> Document segment

•••

Pre-history of KMIITC (From Postwar Confusion to the Present)
~KMIITC and the History of Sake Yeast~
The Pacific War, which ended in 1945, devastated Japan, and the sake brewing industry was no exception. Seventeen percent of all sake produced in Japan in the brewing year (BY) 1945 was lost, and many valuable personnel, including toji (master brewers) and kurabitos (brewers), were killed in the war. These challenges were compounded by food shortages, especially a desperate shortage of rice, the raw material for sake. The demobilization of soldiers led to a rapid increase in the drinking population, and the gloomy outlook in the world increased the demand for alcoholic beverages. However, the supply could not keep up. Harmful alcohol, such as industrial ethyl alcohol mixed with methyl alcohol appeared on the black market. This was manufactured during the war as a substitute for petroleum fuel, immensely harmful to the human body, causing many victims to lose their eyesight or die. The Kyoto Municipal Industrial Research Institute, the predecessor of the Kyoto Municipal Institute of Industrial Technology and Culture (KMIITC), also conducted research on the determination of methyl alcohol in alcohol in 1951 and 1953.
In June 1950, the Korean War broke out, bringing a special procurement boom to Japan, and as the food situation improved and the allocation of rice for sake brewing increased, sake production and consumption finally began to grow. In the same year, the Sake Brewing Industry Research Committee was founded by sake brewers in Fushimi, Kyoto, with The Kyoto Municipal Industrial Research Institute serving as secretariat. Since then, the Sake Brewing Industry Research Committee has continued to contribute to the modernization of the sake brewing industry and the revival of the Kyoto and Fushimi brewing industries after the war.
In 1955, ten years after the end of the war, gross domestic product (GDP) exceeded prewar levels, and the government declared in its economic white paper of 1956 that “it is no longer postwar.” This was the beginning of a period of rapid economic growth. The sake industry, including that of Fushimi, Kyoto, began to flourish again. Between 1955 and 1966, after various reorganizations, the Kyoto Municipal Industrial Research Institute was renamed the Kyoto Municipal Industrial Experimental Station.

•••

> Recorded data
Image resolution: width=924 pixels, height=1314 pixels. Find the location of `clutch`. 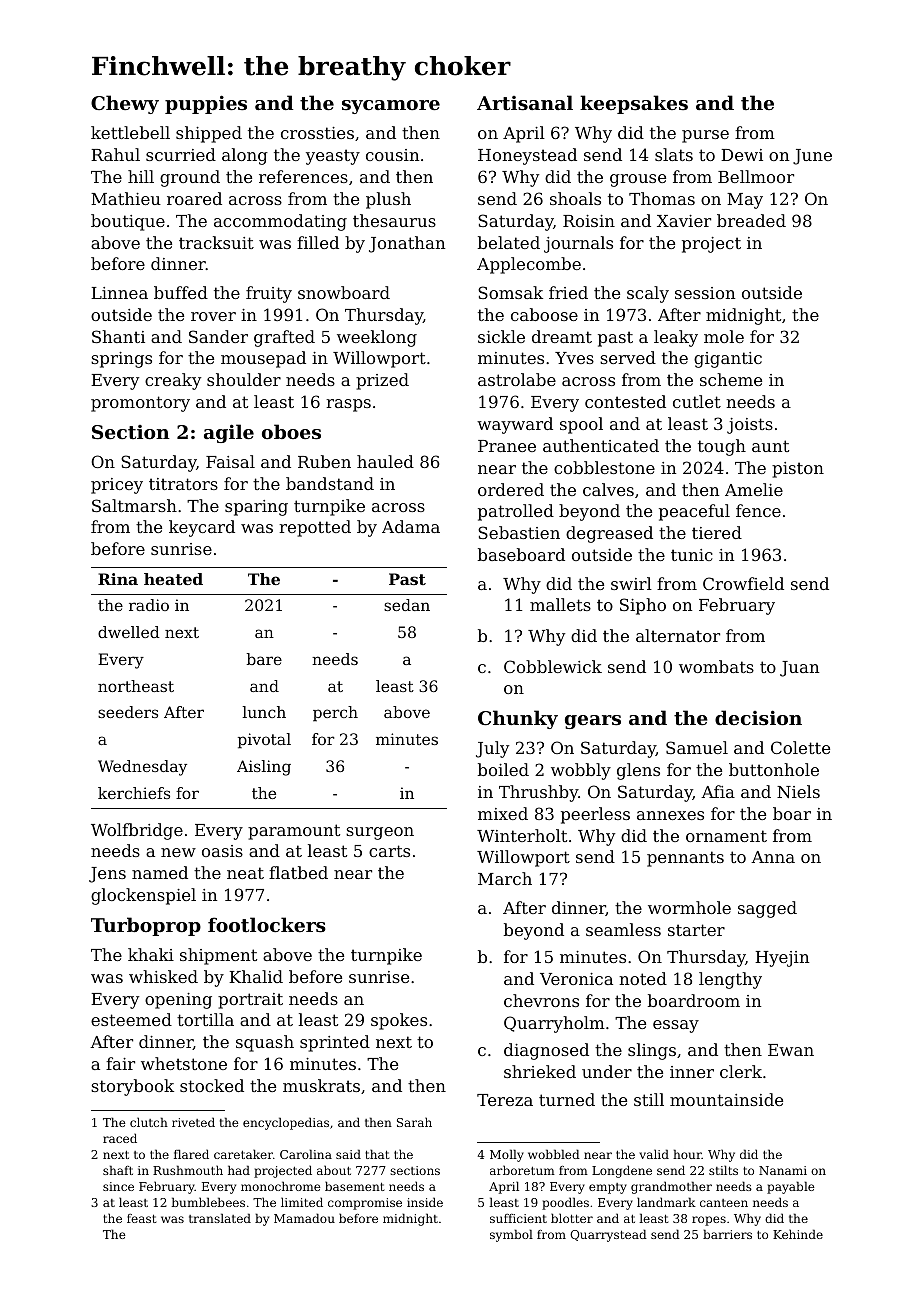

•••

According to the KMIITC history above, what share of all sake produced in Japan in brewing year 1945 was lost?

Seventeen percent.